The brain is composed of hundreds of anatomical regions that develop through adolescence and change with age. Accordingly, multiple brain regions, including the cortex and hippocampus, show structural abnormalities in patients with schizophrenia, the age of onset affects the clinical characteristics of the disease, and symptoms of schizophrenia can change as patients age.

“Currently available medications used to treat schizophrenia are ineffective for around 30% of patients, and treatment resistance causes severe clinical and economic burdens to patients, their caregivers, and their communities,” said Hickey. “Given this and the clinical and genetic heterogeneity of schizophrenia, “one-size-fits-all” treatment with current antipsychotics is not sufficient for all patients, and a greater variety of treatment options is necessary.”

Hickey project schematic
The cortex and hippocampus show structural abnormalities in patients with schizophrenia, and age of onset affects the clinical characteristics of the disease. By identifying networks of genes related in specific brain regions during particular life stages and integrating these networks with known schizophrenia related genes, Hickey looks to uncover novel region- and age-specific draggable targets. Graphic: Stephanie Hickey

Hickey’s project will build networks of functionally related genes in the cortex and hippocampus at four relevant stages — adolescence, young, middle, and late adulthood — using machine learning models trained with thousands of publicly available RNA-seq datasets.

“To identify region- and stage-specific schizophrenia drug targets, I will combine the context-specific gene relationship information captured in these networks with genes previously identified to be disrupted in schizophrenia using network propagation,” said Hickey. “This method will allow schizophrenia-associated genes highly connected within a spatiotemporal-specific network to implicate new genes with schizophrenia via guilt-by-association.”

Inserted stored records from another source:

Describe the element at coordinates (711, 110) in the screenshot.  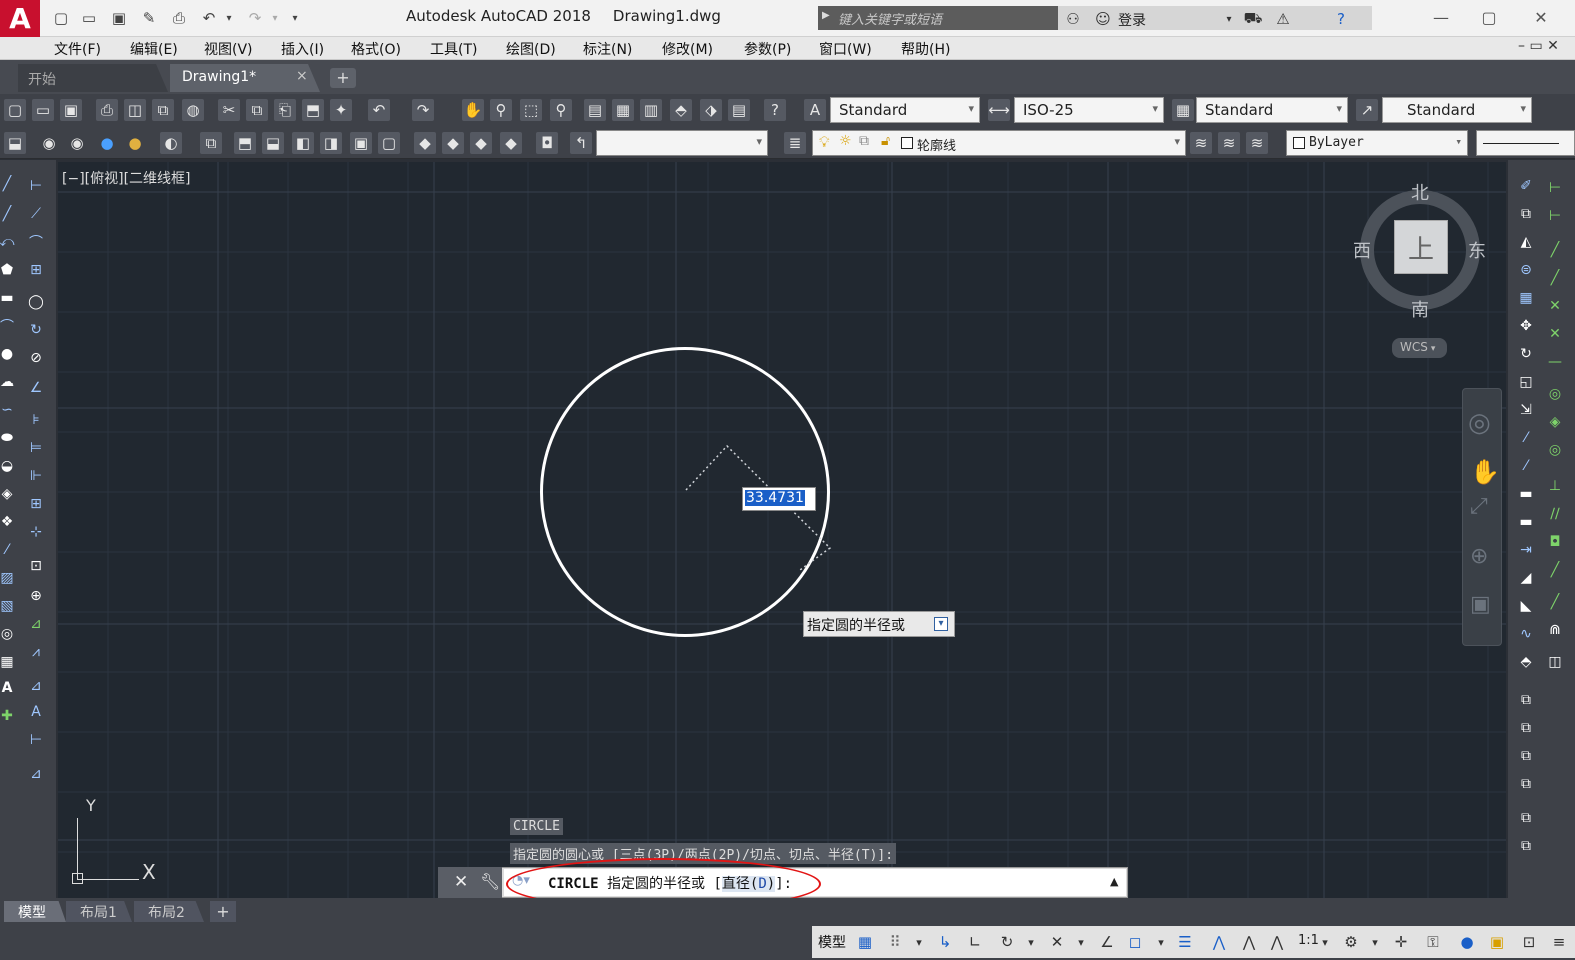
I see `markup-icon: ⬗` at that location.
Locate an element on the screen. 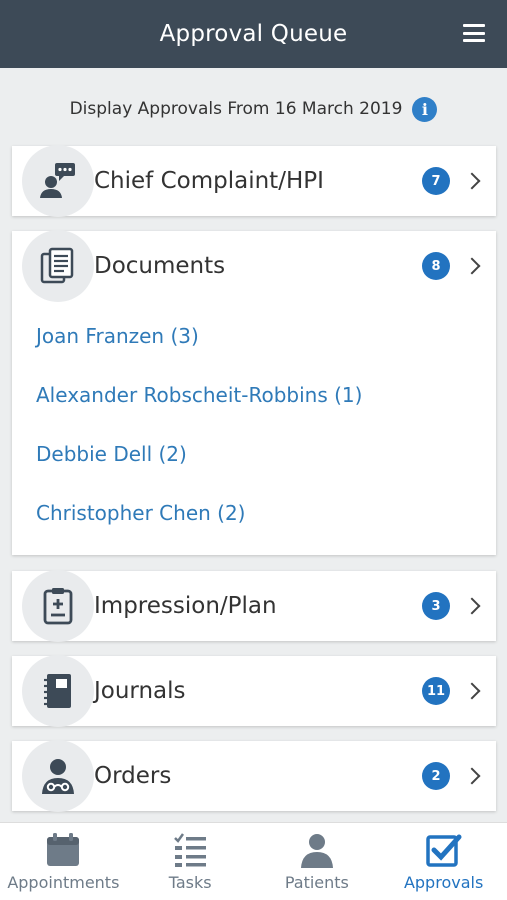  section-impression-plan: Impression/Plan 3 is located at coordinates (254, 606).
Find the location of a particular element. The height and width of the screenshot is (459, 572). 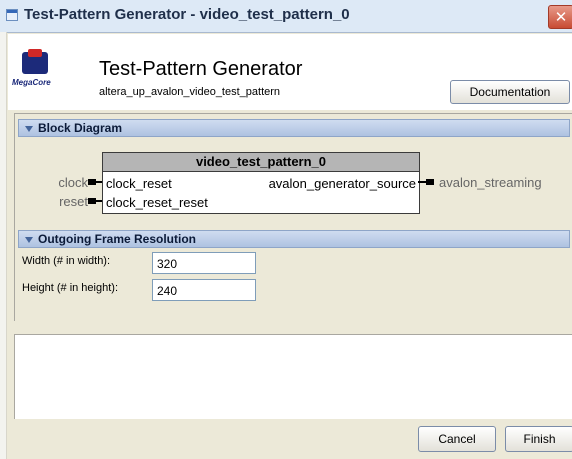

height-label: Height (# in height): is located at coordinates (70, 288).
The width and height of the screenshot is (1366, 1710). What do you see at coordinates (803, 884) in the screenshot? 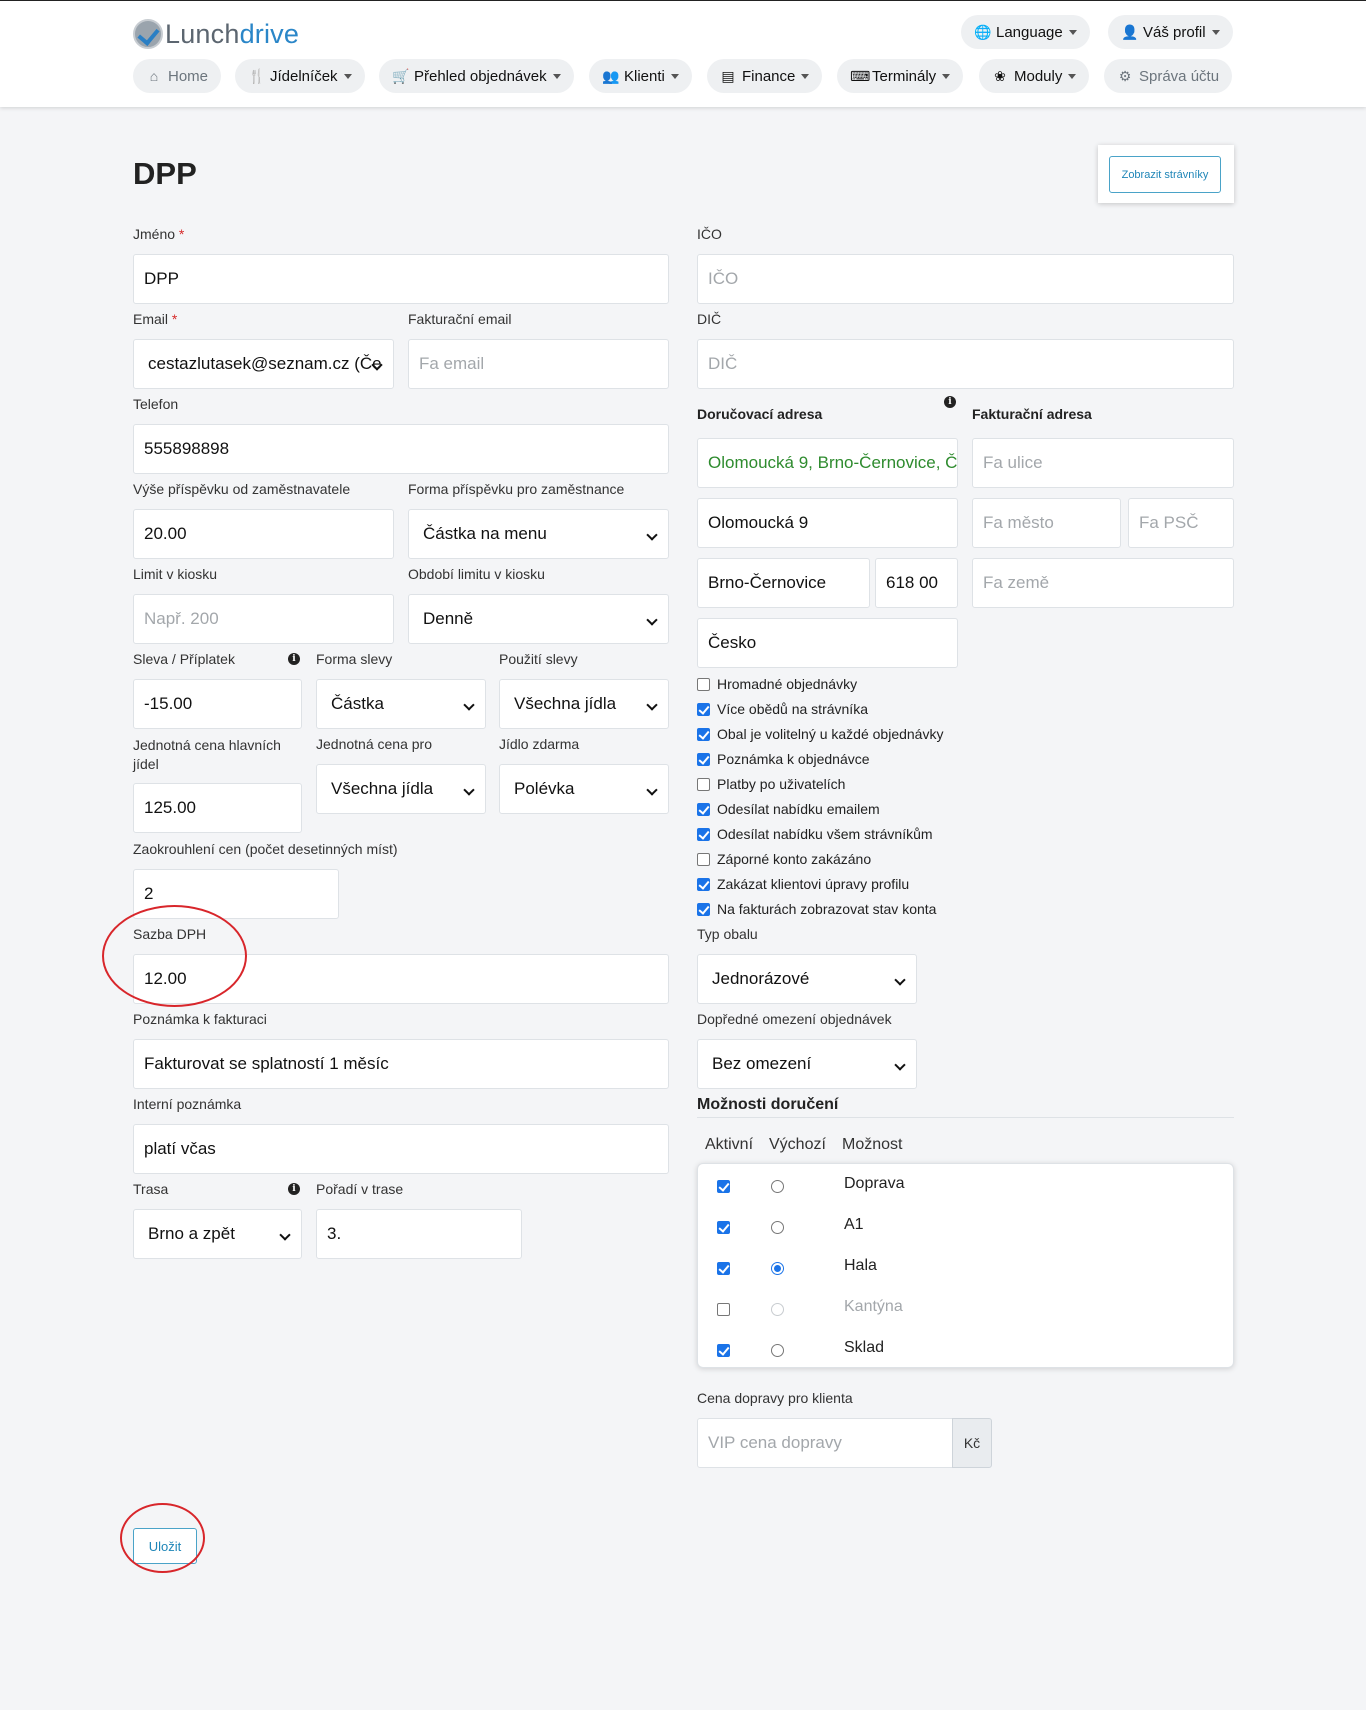
I see `checkbox-disable-profile-edit: Zakázat klientovi úpravy profilu` at bounding box center [803, 884].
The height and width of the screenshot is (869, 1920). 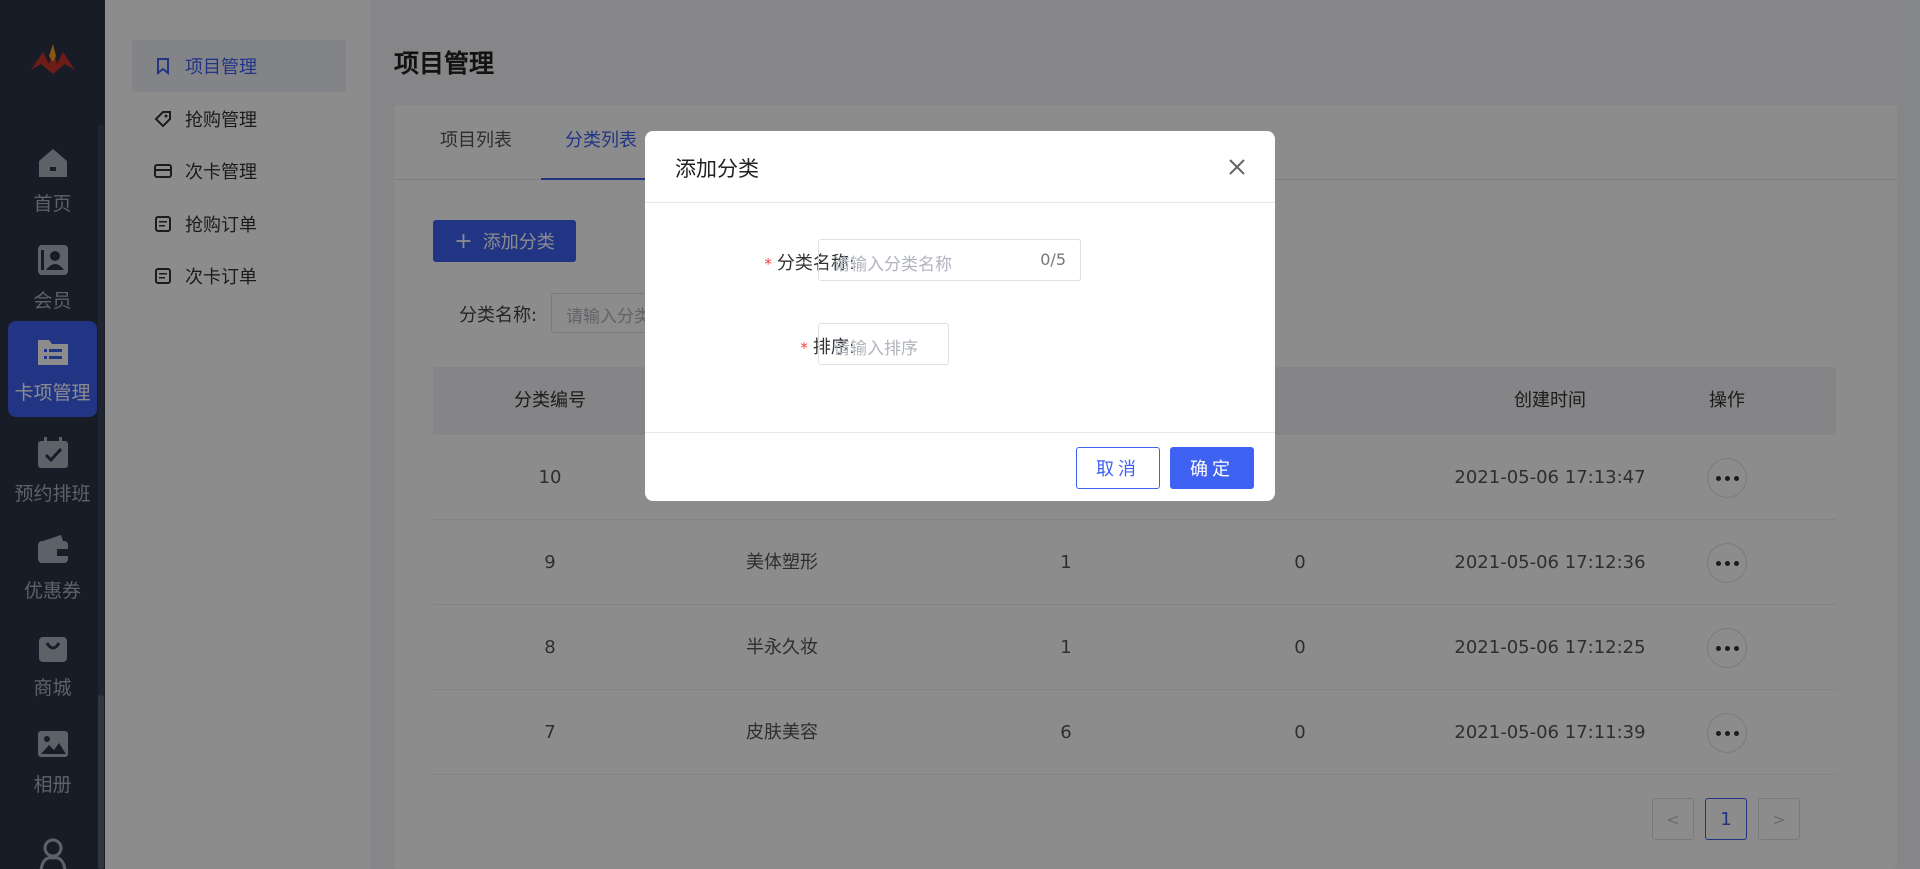 I want to click on dialog-title: 添加分类, so click(x=717, y=169).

“We are so proud of Dr. Hickey for receiving this prestigious award”, said Ralston. “We are also very grateful to the Department of Biochemistry and Molecular Biology for enabling our team to recruit Dr. Hickey though the TEAM UP Award.”

The Brain & Behavior Research Foundation is committed to alleviating the suffering caused by mental illness by awarding grants that will lead to advances and breakthroughs in scientific research. They are the nation’s top non-governmental funder of mental health research grants.